Although Kurian's background does not seem to be perfectly adapted to Google, it's important to keep in mind that his thinking evolved. He was also responsible for thousands of products and helped master Oracle's move to the sky. He has experience in maintaining products that companies have desired, and maybe that's the kind of knowledge Google sought after in his next cloud leader.

Ray Wang, founder and principal analyst at Constellation Research, said that Google should still learn to support the company and he believes Kurian is the right person to help the company get there. "Kurian knows what is required to get a push company to work for corporate customers," Wang said.

If he is right, it may be that a business enterprise in Old School is just what Google requires to change its Cloud division into a company-friendly power plant. Greene has always experienced that there were still early days for the cloud, and Google had plenty of time to capture some of the untapped market, a point she repeated in the blog post on Friday. "The room is early and there is a huge opportunity for it," she wrote.

She may be right, but market positions seem to be curing. AWS, which was first marketed, has a huge market share of over 30 percent of most accounts. Microsoft is the only company with market power at the moment to give them a run for their money and the only other company with twofold market share.
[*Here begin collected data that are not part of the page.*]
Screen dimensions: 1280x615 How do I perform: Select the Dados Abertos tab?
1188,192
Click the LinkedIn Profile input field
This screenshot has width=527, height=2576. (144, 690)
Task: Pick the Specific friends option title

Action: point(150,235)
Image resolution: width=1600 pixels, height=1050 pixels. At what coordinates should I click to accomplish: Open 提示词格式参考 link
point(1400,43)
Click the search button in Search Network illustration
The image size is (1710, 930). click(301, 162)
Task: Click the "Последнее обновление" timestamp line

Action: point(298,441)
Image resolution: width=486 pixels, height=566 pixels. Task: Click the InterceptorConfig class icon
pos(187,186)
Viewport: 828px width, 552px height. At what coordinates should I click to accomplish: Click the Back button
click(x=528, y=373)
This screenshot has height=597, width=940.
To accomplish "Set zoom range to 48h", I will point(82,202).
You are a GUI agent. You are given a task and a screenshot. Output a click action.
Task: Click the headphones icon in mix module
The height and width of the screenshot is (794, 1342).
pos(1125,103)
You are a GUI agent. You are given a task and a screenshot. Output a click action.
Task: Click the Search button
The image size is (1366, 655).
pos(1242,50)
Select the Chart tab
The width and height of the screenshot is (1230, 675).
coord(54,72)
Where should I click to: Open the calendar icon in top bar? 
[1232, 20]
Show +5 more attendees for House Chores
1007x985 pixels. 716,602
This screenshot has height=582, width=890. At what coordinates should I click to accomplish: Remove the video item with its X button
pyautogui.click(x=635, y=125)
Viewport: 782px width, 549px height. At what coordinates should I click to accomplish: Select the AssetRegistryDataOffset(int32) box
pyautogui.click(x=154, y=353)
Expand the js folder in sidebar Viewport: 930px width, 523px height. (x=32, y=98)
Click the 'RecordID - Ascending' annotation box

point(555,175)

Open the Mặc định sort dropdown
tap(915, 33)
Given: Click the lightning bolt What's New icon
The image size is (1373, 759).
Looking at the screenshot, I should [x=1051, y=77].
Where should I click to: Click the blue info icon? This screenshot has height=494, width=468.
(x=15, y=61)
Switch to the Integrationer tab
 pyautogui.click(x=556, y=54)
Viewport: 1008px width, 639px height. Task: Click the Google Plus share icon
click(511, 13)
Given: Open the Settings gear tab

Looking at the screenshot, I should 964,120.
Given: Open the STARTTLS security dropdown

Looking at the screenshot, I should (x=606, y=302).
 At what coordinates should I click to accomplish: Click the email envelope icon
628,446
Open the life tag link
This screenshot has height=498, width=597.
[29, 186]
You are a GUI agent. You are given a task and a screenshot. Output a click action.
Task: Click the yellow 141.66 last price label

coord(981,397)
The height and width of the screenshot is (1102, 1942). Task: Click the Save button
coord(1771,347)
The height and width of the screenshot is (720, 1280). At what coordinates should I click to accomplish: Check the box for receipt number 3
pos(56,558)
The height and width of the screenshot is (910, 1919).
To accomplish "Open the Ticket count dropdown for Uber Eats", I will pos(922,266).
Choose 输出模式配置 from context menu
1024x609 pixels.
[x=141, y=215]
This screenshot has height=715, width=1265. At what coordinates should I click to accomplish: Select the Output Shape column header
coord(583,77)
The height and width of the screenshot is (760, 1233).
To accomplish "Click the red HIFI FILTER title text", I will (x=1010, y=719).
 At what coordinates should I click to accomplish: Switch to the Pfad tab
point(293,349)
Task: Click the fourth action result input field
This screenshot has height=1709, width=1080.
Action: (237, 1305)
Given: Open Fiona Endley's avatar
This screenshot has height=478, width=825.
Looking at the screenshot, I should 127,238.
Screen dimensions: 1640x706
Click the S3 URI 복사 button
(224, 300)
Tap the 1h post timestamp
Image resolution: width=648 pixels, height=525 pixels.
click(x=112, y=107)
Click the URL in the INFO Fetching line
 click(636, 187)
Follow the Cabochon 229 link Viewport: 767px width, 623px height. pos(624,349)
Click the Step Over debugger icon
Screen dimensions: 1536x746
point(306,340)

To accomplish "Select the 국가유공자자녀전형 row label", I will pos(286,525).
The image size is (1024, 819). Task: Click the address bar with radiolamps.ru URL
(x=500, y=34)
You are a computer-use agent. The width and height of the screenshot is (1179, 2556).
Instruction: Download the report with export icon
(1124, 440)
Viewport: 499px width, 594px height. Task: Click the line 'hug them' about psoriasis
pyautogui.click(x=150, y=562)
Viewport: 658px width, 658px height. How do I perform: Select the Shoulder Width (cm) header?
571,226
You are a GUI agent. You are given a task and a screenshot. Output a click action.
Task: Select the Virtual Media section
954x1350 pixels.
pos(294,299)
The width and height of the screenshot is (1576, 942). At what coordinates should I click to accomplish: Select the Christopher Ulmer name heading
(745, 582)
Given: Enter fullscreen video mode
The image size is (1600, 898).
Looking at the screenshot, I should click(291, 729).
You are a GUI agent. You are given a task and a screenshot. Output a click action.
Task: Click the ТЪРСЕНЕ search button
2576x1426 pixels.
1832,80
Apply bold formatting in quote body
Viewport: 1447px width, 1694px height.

In fact, Amazon has a larger market share than the next four companies, combined, according to data from Synergy Research.

While Google is always mentioned in the Big 3 Cloud companies with AWS and Microsoft, with around $ 4 billion revenue a year, it's a long way to go to reach the level of these other companies . Despite Grees's claim, time can run out to make a run. Perhaps Kurian is the person who drives the company to pick up some of the untapped market, as businesses move more workload to the cloud. At this point, Google is counting on him to do just that.